WORK INSTRUCTIONS: Some lines in the listing may contain the word "each". Say how many, with the number alone.

*** Opening of DATA RECORDS ***

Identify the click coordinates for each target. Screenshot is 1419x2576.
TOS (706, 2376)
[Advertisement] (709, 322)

*** Close of DATA RECORDS ***
*** Opening of DATA RECORDS ***

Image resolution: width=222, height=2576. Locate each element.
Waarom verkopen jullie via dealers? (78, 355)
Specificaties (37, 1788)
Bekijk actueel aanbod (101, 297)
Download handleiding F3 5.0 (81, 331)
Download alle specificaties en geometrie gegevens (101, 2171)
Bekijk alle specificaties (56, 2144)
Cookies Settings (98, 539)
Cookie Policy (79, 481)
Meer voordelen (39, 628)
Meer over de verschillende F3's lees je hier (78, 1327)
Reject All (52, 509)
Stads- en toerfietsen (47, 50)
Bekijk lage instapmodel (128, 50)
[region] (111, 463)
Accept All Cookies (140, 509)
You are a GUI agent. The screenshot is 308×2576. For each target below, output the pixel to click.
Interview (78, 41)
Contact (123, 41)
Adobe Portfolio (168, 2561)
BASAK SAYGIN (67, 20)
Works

*** Close of DATA RECORDS ***

OUTPUT FOR THIS EXERCISE: 3